# Auszug aus Dokument
⟨
Bahnhof Brenner
APA/EXPA/Johann Groder
Coronavirus

Brenner-Fehlalarm legte Zugsverkehr lahm

Coronavirus-Fehlalarm auf dem Brenner: Wegen zweier Fahrgäste mit Husten und Fieber in einem Zug von Venedig nach München kam der Zugsverkehr Sonntagabend vier Stunden zum Stillstand. Die italienische Bahn meldete die Verdachtsfälle den ÖBB. Diese schalteten das österreichische Innenministerium ein – und der zuständige Bezirkshauptmann von Innsbruck-Land stoppte daraufhin den Zug per Bescheid.

Die beiden Fahrgäste hatten den Zug bereits in Verona verlassen und wurden dort negativ auf das neue Coronavirus SARS-CoV-2 getestet. Bis aber das Innenministerium Entwarnung gab, saßen 500 Passagiere aus zwei Zügen am späten Sonntagabend auf dem italienischen Grenzbahnhof auf dem Brenner fest. Um 23.30 Uhr ging die Reise weiter. Kurz davor hatte das Innenministerium Entwarnung gegeben.

„Die beiden coronaverdächtigen Personen wurden negativ getestet. Der Zug fährt daher in Kürze weiter“, teilte Innenminister Karl Nehammer (ÖVP) in einer Stellungnahme mit. Bei allen Passagieren, die in Österreich aussteigen, würden Identitätsfeststellungen vorgenommen, hieß es. „Alle Behörden haben in diesem Fall rasch und mit hoher Vorsicht gehandelt. Die Meldekette hat unverzüglich funktioniert“, so Nehammer. In München durften die Passagiere bei der Ankunft hingegen unkontrolliert den Bahnhof verlassen.

Wegen Corona-Verdachts gestoppter Zug in München angekommen
APA/dpa//Lino Mirgeler
Der Zug kam nach einem stundenlangen Stopp auf dem Brenner schließlich in München an

Anschober: Grenzkontrollen „derzeit nicht erforderlich“

Gesundheitsminister Rudolf Anschober (Grüne) sagte in der Zeit im Bild 2, Grenzkontrollen gegen die Ausbreitung des neuartigen Coronavirus seien „derzeit nicht erforderlich. Aber wir sind sehr, sehr in Sorge, wir sind vorsichtig und aufmerksam und werden morgen den Sachverhalt noch einmal mit allen Experten überprüfen“, verwies er auf das für Montag angesetzte Treffen des Einsatzstabs.

Passagiere des angehaltenen Zugs auf dem Bahngleis beim Bahnhof Brenner
AP/Matthias Schrader
Warten auf dem Bahnhof hieß es für viele Passagiere

Man könne derzeit nicht prognostizieren, wie sich die Epidemie entwickeln werde, in etwa drei Wochen werde man womöglich wissen, ob es zu einer globalen Ausbreitung kommt. „Die Gesundheitsbehörden tun alles, damit das nicht der Fall ist“, so Anschober. Er verwies auf den „hervorragend“ aufgestellten österreichischen Gesundheitsbereich und die gute internationale Vernetzung der Behörden. Sollte es bei Verdachtsfällen Spuren nach Österreich geben, werde das umgehend gemeldet und untersucht.
⟩
# Ziel der Übung
Schreiben Sie aus dem Bericht über den Fehlalarm am Brenner den Abschnitt von „Brenner-Fehlalarm legte Zugsverkehr“ bis einschließlich „Zug per Bescheid.“ wortgetreu ab.

# Extrahiertes Material
⟨
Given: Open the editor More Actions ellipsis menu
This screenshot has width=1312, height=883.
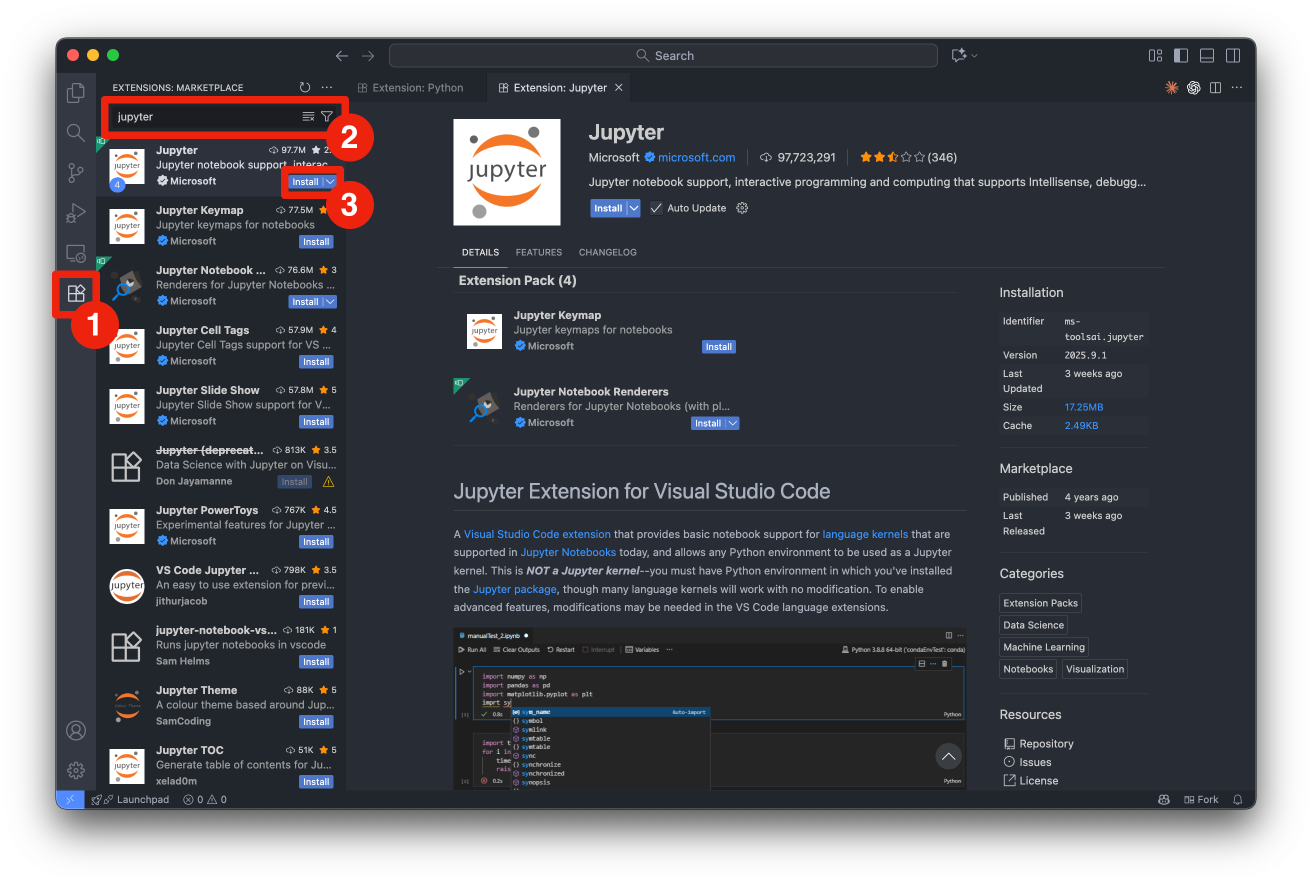Looking at the screenshot, I should click(x=1238, y=88).
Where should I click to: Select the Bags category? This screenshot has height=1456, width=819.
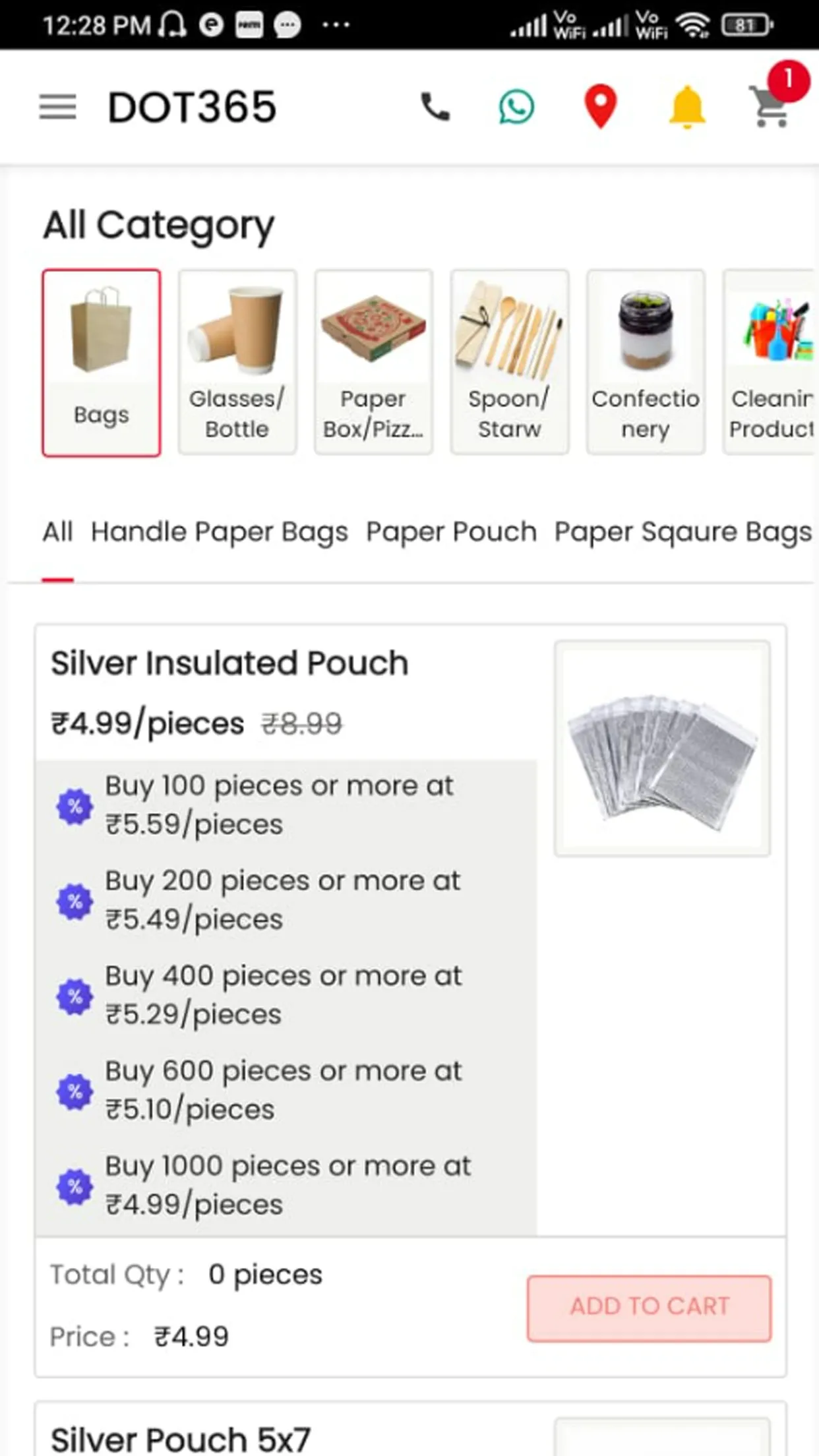(x=102, y=363)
⟩
# Lösung der Aufgabe
Brenner-Fehlalarm legte Zugsverkehr lahm

Coronavirus-Fehlalarm auf dem Brenner: Wegen zweier Fahrgäste mit Husten und Fieber in einem Zug von Venedig nach München kam der Zugsverkehr Sonntagabend vier Stunden zum Stillstand. Die italienische Bahn meldete die Verdachtsfälle den ÖBB. Diese schalteten das österreichische Innenministerium ein – und der zuständige Bezirkshauptmann von Innsbruck-Land stoppte daraufhin den Zug per Bescheid.